Le 19, M, Haze proposa, dans le chapitre, de s'adresser aux curés et recteurs du diocèse, et de prendre leurs avis sur ces deux questions : D'après l'acte du er. juillet, doit-on établir des vicaires généraux pour administrer le diocèse? M. de Saint-Médard peut-il leur étre associé? Celui-ci agréa ce moyen, d'où on lui représenta qu'il devoit résulter plus d'uniformité et d'ensemble dans les sentimens et la conduité du clergé. Le 20, les lettres furent expédiées. Le 25, le chapitre enfendit le rapport d'un agent qu'on avoit envoyé à Fontainebleau pour tâcher d'en obtenir quelques règles de conduite.

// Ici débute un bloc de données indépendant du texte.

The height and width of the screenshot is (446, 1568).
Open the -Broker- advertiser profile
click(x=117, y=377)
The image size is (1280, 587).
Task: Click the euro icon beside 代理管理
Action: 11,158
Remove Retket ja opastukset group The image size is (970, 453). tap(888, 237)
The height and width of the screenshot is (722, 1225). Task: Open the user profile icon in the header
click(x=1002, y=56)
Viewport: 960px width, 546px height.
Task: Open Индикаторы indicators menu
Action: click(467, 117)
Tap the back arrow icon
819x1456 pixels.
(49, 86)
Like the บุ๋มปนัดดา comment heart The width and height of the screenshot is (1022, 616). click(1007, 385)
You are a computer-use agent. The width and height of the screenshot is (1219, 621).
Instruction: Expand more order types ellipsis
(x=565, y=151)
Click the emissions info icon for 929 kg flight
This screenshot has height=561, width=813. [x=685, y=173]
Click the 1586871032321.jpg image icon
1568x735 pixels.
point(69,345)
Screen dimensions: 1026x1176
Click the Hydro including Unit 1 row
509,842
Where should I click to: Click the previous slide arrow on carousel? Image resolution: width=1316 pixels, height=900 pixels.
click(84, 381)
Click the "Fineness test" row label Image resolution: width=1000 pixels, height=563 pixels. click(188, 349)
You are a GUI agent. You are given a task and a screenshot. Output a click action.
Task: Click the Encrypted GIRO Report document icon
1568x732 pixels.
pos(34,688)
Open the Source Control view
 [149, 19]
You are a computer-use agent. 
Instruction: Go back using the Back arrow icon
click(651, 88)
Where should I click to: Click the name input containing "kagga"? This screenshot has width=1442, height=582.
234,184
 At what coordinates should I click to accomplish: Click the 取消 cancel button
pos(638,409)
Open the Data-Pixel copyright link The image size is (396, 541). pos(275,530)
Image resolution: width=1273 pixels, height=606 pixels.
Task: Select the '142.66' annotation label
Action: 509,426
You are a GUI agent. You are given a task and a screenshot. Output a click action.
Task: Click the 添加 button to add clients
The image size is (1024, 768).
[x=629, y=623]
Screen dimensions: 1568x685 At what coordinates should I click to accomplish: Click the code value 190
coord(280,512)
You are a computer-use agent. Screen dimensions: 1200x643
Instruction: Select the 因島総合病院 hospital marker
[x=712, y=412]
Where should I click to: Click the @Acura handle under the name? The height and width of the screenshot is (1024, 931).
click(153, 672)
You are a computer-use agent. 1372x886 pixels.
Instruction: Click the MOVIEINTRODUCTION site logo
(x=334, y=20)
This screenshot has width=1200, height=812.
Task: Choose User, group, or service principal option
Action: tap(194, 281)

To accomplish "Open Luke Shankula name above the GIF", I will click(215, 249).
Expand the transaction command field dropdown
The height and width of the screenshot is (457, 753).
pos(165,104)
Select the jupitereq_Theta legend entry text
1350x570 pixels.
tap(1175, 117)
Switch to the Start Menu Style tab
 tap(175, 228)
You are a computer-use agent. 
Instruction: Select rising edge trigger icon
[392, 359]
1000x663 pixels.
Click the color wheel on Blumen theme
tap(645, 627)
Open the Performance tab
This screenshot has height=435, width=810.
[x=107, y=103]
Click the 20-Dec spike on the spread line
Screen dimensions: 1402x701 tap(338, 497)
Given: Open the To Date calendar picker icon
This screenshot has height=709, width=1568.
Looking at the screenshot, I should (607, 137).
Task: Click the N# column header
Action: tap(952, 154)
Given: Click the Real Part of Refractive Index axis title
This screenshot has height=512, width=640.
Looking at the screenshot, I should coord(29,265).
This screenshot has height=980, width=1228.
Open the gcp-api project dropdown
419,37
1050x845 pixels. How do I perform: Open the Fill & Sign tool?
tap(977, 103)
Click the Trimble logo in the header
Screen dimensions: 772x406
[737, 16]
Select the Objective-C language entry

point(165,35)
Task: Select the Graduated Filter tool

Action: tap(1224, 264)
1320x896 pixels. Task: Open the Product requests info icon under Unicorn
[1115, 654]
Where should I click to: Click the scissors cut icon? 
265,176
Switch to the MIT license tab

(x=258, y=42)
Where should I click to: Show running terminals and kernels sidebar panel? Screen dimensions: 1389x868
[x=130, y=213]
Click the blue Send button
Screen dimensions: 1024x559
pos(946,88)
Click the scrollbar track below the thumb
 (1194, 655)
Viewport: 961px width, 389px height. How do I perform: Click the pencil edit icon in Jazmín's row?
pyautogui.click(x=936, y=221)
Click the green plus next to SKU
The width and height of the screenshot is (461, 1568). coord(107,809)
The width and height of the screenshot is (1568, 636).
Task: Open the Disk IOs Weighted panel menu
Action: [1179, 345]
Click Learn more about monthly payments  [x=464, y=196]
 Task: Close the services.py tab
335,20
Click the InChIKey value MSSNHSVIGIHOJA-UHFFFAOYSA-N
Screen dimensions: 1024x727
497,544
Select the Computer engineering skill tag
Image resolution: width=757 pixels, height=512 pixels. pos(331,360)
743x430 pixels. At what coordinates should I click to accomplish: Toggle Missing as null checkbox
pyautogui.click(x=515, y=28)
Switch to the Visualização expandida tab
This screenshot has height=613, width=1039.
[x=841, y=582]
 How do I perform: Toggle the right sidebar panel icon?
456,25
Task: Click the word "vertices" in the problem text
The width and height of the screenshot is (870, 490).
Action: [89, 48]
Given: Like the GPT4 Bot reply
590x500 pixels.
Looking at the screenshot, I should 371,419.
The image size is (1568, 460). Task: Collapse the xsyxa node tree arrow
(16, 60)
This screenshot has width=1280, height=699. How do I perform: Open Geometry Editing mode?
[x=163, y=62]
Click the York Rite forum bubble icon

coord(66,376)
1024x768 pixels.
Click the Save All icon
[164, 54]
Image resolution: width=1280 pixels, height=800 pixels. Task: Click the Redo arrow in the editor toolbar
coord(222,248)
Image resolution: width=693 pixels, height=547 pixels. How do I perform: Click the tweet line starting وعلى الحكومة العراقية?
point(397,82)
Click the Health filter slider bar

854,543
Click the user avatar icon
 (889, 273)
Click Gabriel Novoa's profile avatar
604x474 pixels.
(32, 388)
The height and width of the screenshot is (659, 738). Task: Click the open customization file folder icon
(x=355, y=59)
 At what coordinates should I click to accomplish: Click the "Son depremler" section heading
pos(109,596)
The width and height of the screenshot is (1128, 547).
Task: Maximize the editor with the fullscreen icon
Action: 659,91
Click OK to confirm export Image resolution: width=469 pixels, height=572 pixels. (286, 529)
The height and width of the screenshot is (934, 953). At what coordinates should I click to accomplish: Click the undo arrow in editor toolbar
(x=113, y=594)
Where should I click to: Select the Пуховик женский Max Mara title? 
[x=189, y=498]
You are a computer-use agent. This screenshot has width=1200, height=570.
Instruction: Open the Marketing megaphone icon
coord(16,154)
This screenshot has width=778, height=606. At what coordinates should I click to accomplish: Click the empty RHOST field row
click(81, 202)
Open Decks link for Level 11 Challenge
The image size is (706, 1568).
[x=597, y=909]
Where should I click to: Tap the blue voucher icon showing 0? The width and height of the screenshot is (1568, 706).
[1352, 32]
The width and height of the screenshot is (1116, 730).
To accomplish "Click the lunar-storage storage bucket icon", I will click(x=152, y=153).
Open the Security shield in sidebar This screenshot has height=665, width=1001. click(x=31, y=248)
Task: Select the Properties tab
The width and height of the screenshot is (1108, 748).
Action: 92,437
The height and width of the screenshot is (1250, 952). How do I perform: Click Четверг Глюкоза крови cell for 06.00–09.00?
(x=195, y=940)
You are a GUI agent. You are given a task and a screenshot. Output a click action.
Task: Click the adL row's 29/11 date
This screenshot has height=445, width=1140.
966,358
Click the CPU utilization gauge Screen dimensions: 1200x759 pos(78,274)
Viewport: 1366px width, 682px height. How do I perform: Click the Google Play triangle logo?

Il ne rapportoit aucune réponse. Les communications avec les cardinaux étoient difficiles, et ceux-ci étoient trop rigoureusement surveillés pour qu'on pût attendre d'eux des instructions bien précises.

Le 31, on reçut une lettre du ministre des cultes, qui se plaignoit des délais apportés par le chapitre, et qui les qualifioit de révolte. L'abbé de Saint-Médard, de son côté, pressoit vivement, et assigna le jeudi 5 pour tout délai. Le chapitre s'assembla tous les jours pour délibérer. Le 3, on convint de nommer grands vicaires MM. Gosse et Maton. Le premier proposa de donner å l'évêque-nommé le titre de grand vicaire ad honores, et sans pouvoir entrer dans l'administration spirituelle. Ce mezzo termine fut approuvé des chanoines; mais M. de Saint-Médard déclara ne pouvoir' s'en contenter, et parut peu touché de la crainte des troubles qu'on lui fit entrevoir. Cette réponse étant rapportée au chapitre, on ne nomma pour grands vicaires que MM. Gosse et

Maton, en se réservant de leur en adjoindre d'autres si le besoin l'exigeoit. On instruisit de cette délibération le ministre des cultes, le préfet et l'évêque-nommé; et aussitôt après, les chanoines, et particulièrement les grands vicaires, songèrent à leur sûreté. Les séminaristes se dispersèrent aussi. On s'attendoit à un orage; il éclata bientôt.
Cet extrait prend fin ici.